Lang geleden heb ik trouwens zelf nog een blauwe maandag rechten gestudeerd. Een vriend van mij, rechtenstudent, had mij lekker gemaakt met een véél spannender zaak, het zogeheten pantoffel/eierschedel-arrest uit 1939. Een man had tijdens een ruzie met zijn vrouw een pantoffel tegen haar hoofd gegooid. Wat die man niet wist, was dat zijn vrouw een uitzonderlijk kwetsbare schedel had, een zogeheten eierschedel. Die schedel brak. De vrouw stierf. Een leuk kluifje voor de rechtbank: was die man nu wel of niet schuldig aan ‘zware mishandeling met de dood tot gevolg’?
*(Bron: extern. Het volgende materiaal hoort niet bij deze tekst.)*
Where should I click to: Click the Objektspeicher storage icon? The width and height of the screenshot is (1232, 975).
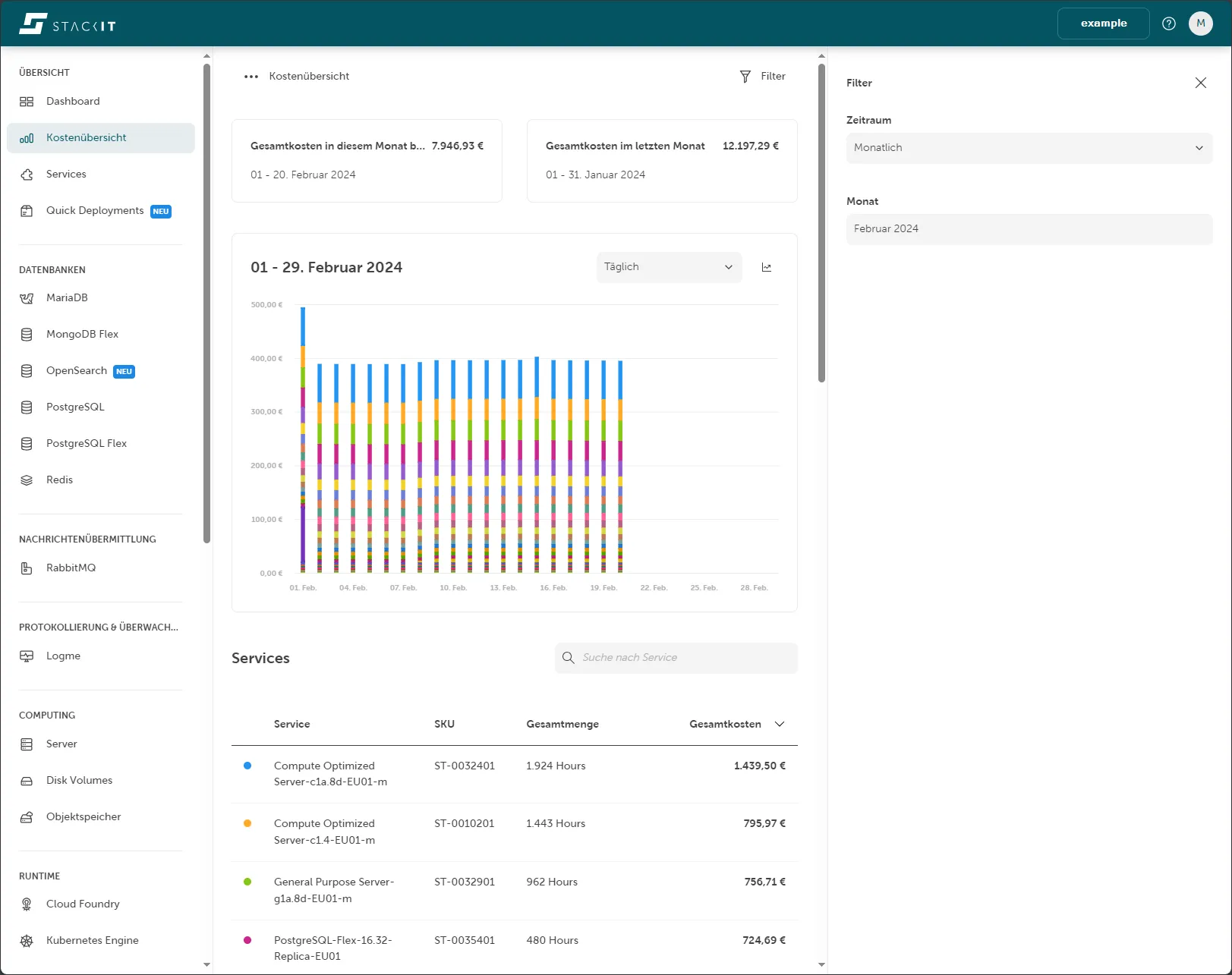[x=27, y=816]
Handenwrijvend van voorpret schreef ik mij in voor de studie rechten. Ik zag mezelf al in een sexy openhangende toga allerlei verfrissende vonnissen uitspreken, maar helaas, de studie bleek een rijstebrijberg van mierenneukerijen sub C. sub 3.4, en al gauw hing ik mijn Rode Kluwer aan de wilgen. (Die vriend van me drijft inmiddels een druk beklant advocatenkantoor. Hij kon beter tegen saaiheid dan ik.)
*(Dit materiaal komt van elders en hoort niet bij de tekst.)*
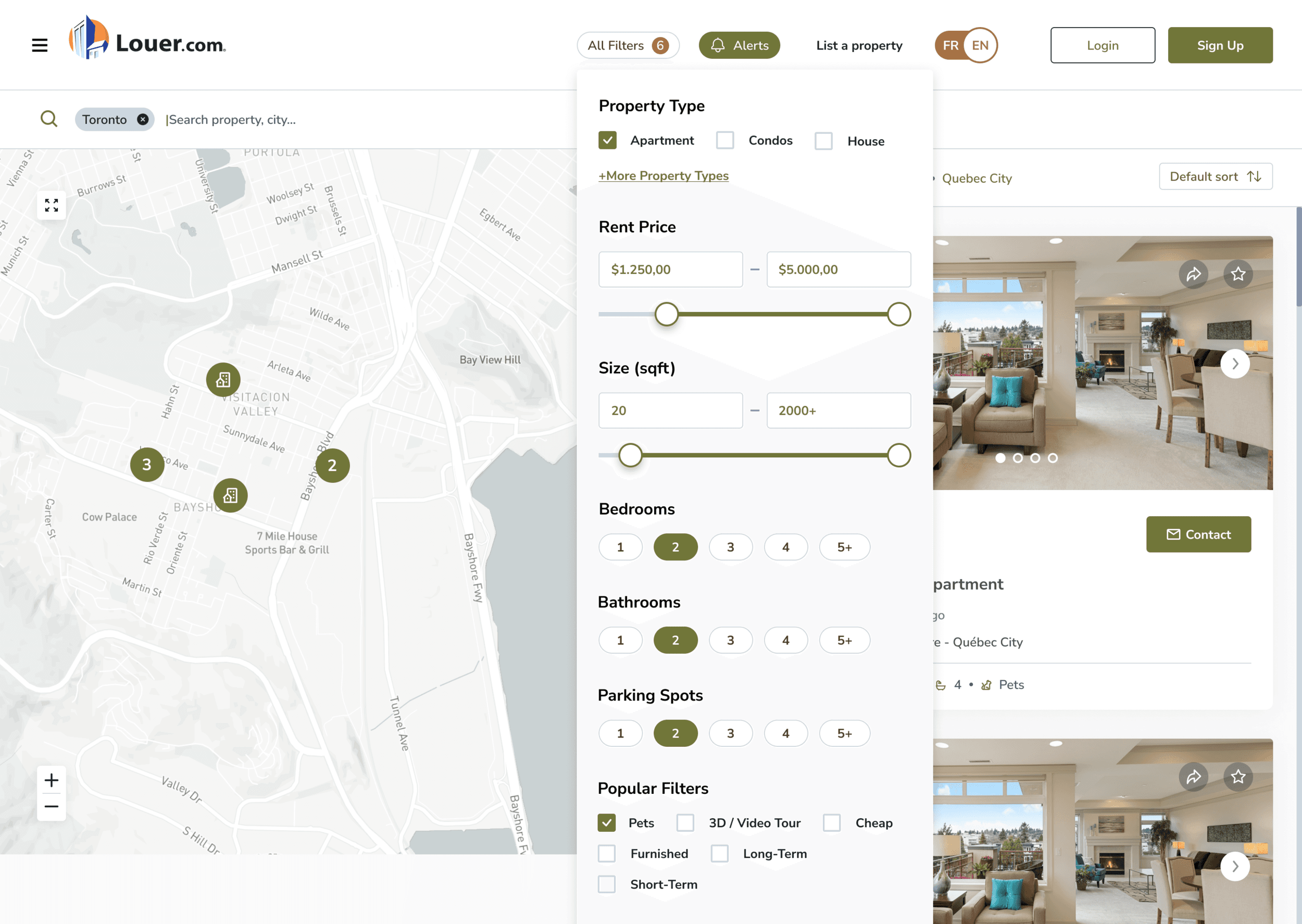Open the All Filters panel toggle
Maar dat pantoffel/eierschedel-arrest fascineert me nog steeds. Het is bijna tachtig jaar geleden dat die pantoffel die schedel kraakte; hoog tijd om de zaak toegankelijk te maken voor groot publiek. Ik ben daarom alvast begonnen aan het libretto voor een opera:

‘Zij kreeg die slof tegen haar knar/ en de gevolgen waren bar;/ de eierschedel barstte open/ zij zou het met de dood bekopen./ Moest haar man hier nu voor boeten?/ Het gerechtshof ging aan ’t wroeten./ Wist die man dat ’t hoofd zo broos was? Nee, maar omdat hij zo boos was/ had hij die toffel toch gesmeten/ en die schedel wás gespleten./ Als we dit laten passeren,/ zo oordeelden de hoge heren,/ gaat iederéén met sloffen gooien/ en vallen er nog veel meer dooien.’ Etcetera.

Mijn oude vader wil de muziek er wel bij componeren, als ik het hem heel lief vraag. Graag gedaan, Hoge Raad!